Scoring my 2019 Predictions

David Manheim
8 min readDec 31, 2019

Here’s my Annual Review.

I mark each True / False, and sometimes include [notes at the end.] Obviously, not all predictions can be scored yet, but this is for the items I do know. (I will remove /modify this line after I’ve updated again.)

My PRELIMINARY overall brier score for the year is: 0.1487

My PRELIMINARY calibration for the year is:

[50–60%) / (40–50%] 2 Correct, 0 Incorrect (100%)
[60–70%) / (30–40%] 10 Correct, 3 Incorrect (77%)
[70–80%) / (20–30%] 8 Correct, 2 Incorrect (80%)
[80–90%) / (10–20%] 8 Correct, 1 Incorrect (89%)
[90–95%) / (5–10%] 1 Correct, 0 Incorrect (100%)
[95–99%) / (1–5%] 4 Correct, 1 Incorrect (80%)
<99% \ >1% 0 Correct, 0 Incorrect (N/A)

My 3-year (2017–2019) calibration curve:

Politics

It’s a lot easier to do these predictions in an election year, but I have a few easy-to-quantify things I will mention. Also, since Israeli elections are coming up (in April,) and I’m in Israel, I’m going to risk making a fool of myself and predict a few things on those. [Israeli Elections are going to their third round... I wouldn’t have forecast that.]

True/True/True/False/False — Trump’s RCP average approval rating on 1/1/20 is above 30%/35%/40%/45%/50%, respectively: 95% / 85% / 50% / 40% / 5%. [Low of 40.8 in February, High of 45.3 in December. I’d give myself more credit if I thought this hadn’t been fairly obvious.]

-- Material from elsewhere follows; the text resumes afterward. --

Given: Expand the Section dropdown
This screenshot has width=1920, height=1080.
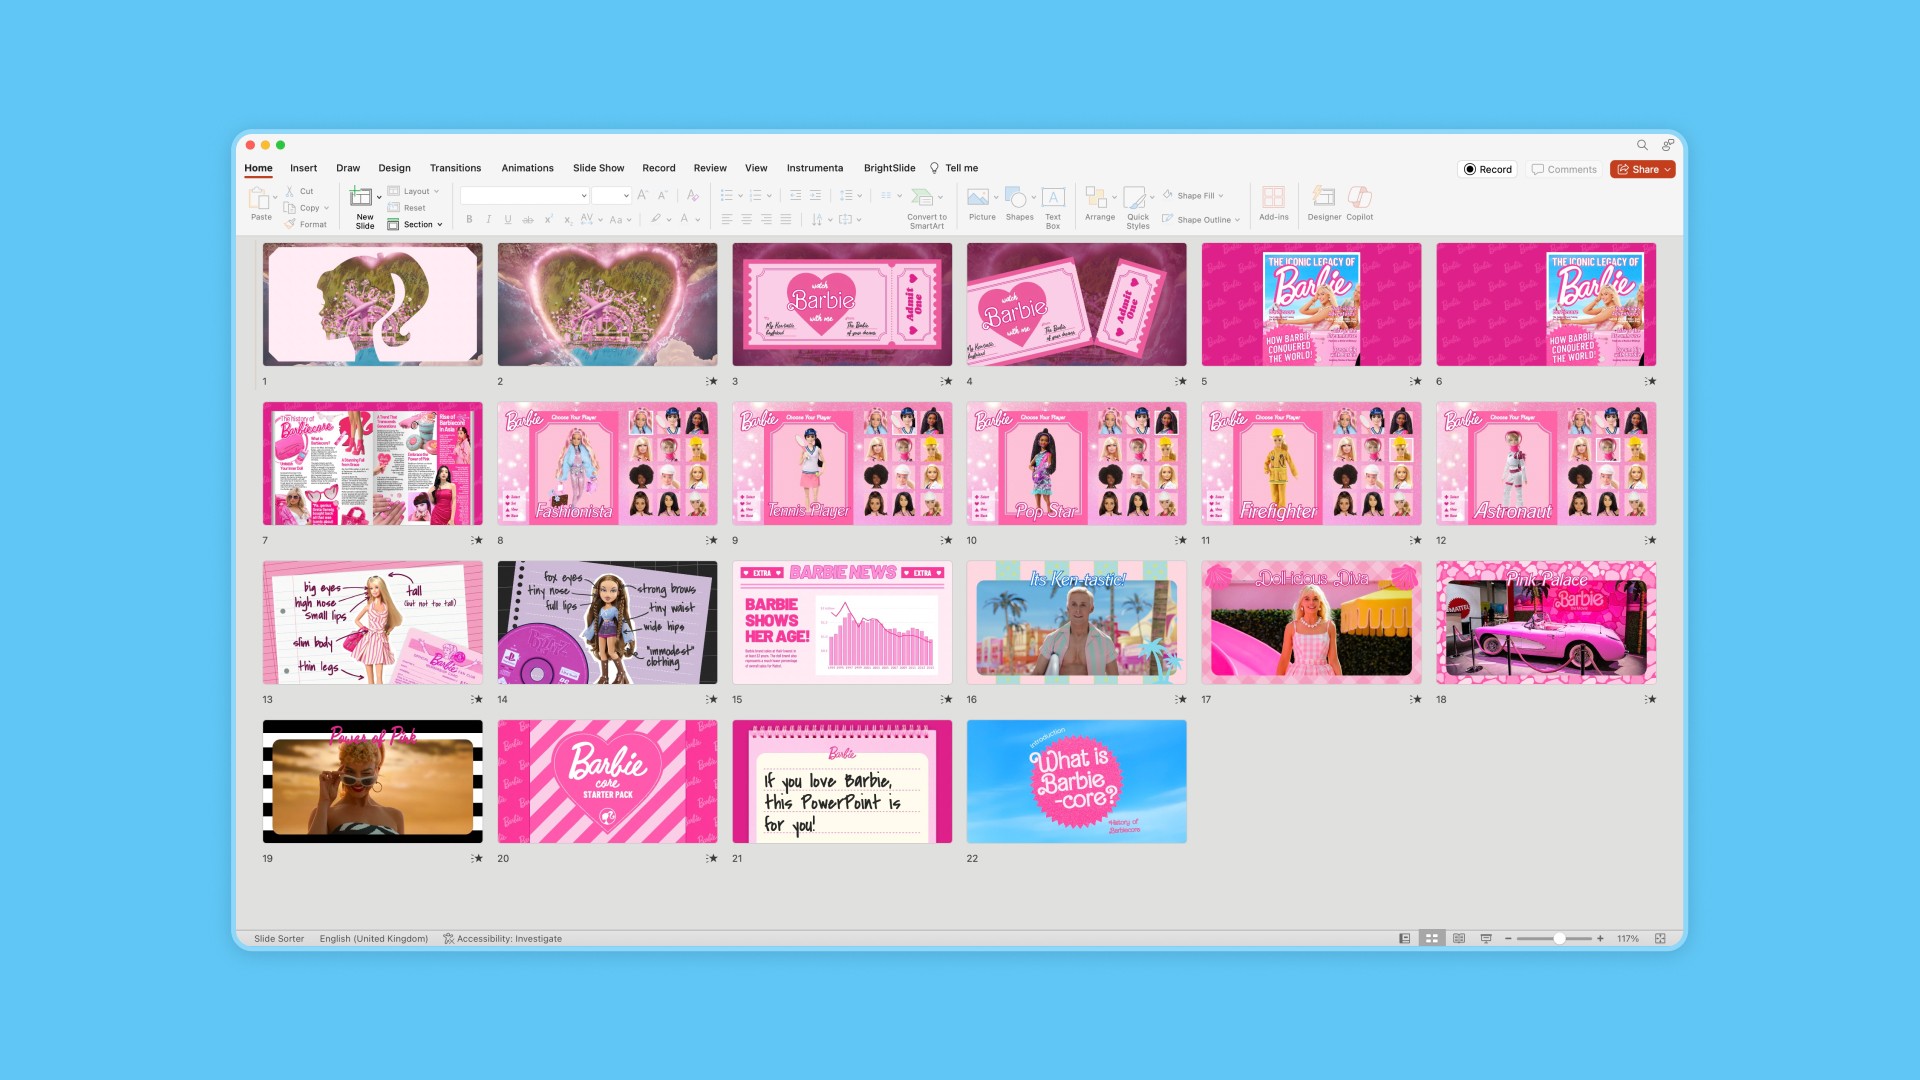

True — Trump still president at end of year: 96% {90%} (Note: I was predicting this question before VFP, but they included it.) [Impeachment happened, removal is unlikely, but I win by default due to timing.]

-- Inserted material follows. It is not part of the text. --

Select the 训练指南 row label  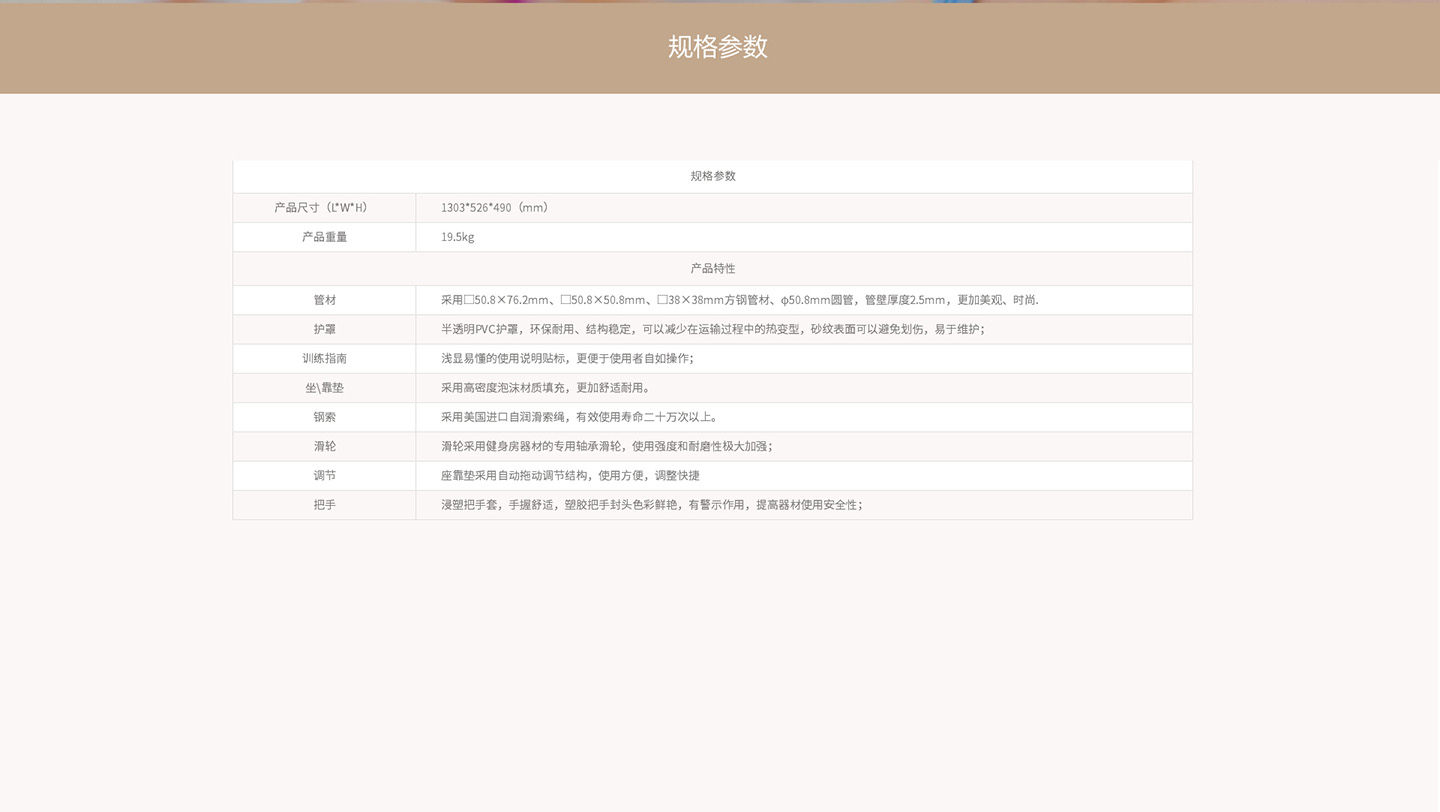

False — VFP: No Democratic presidential candidate will become a clear frontrunner (Predictwise probability of nomination >50%) in the political prediction markets at any point in 2019: 75% {60%} [Warren got there before crashing, which is really annoying. But she isn’t anymore. Still, Dylan already admitted defeat here.]

True — VFP: The US will not enter a recession: 65% {80%} (My scoring assumes we use NBER’s retrospective peak month. They usually delay announcing for about a year, so this likely can’t be scored until 2020.) [Edit: Vox says no, which is likely true, so I’ll score it.]

True — VFP: Congress will not authorize funding for a full-length border wall: 98% {95%} (“Full length” is cheating.)

False — Added Q: Congress will authorize funding for a border walls of at least $5.7bn: 15%

True — VFP: US homicides will decline: 75% {80%} [We won’t know this with high reliability for a while (World bank Global development) — Edit: Vox says they did, which is likely true, so I’ll score it.]

International:

False: VFP: The United Kingdom will leave the European Union: 65% {80%} (I think an extension past end of March is likely, and cancellation or extensions pushing past Jan 1, 2020 are possible.) [I did better than VOX, but still missed this.]

True — Added: Brexit will be delayed past March 29th (or cancelled): 51%

True — VFP: Narendra Modi will continue as Indian prime minister after the 2019 elections 70% {60%} (I’m not better informed than Dylan and Kelsey, but I have a stronger trust in polls + stronger prior that dislike of the opposition will translate into a win.)

True — VFP: Neither India nor China will enter a recession: 80% {70%} (Similar to Dylan’s reasoning, but stronger. But joint questions are annoying.)

True — Added: India will not enter a recession: 85%

True — Added: China will not enter a recession: 85%

Israel

(Resolving this is a bit weird; I’m giving myself some slack and scoring only on the basis of the first election. And given that, I scraped by with many of these)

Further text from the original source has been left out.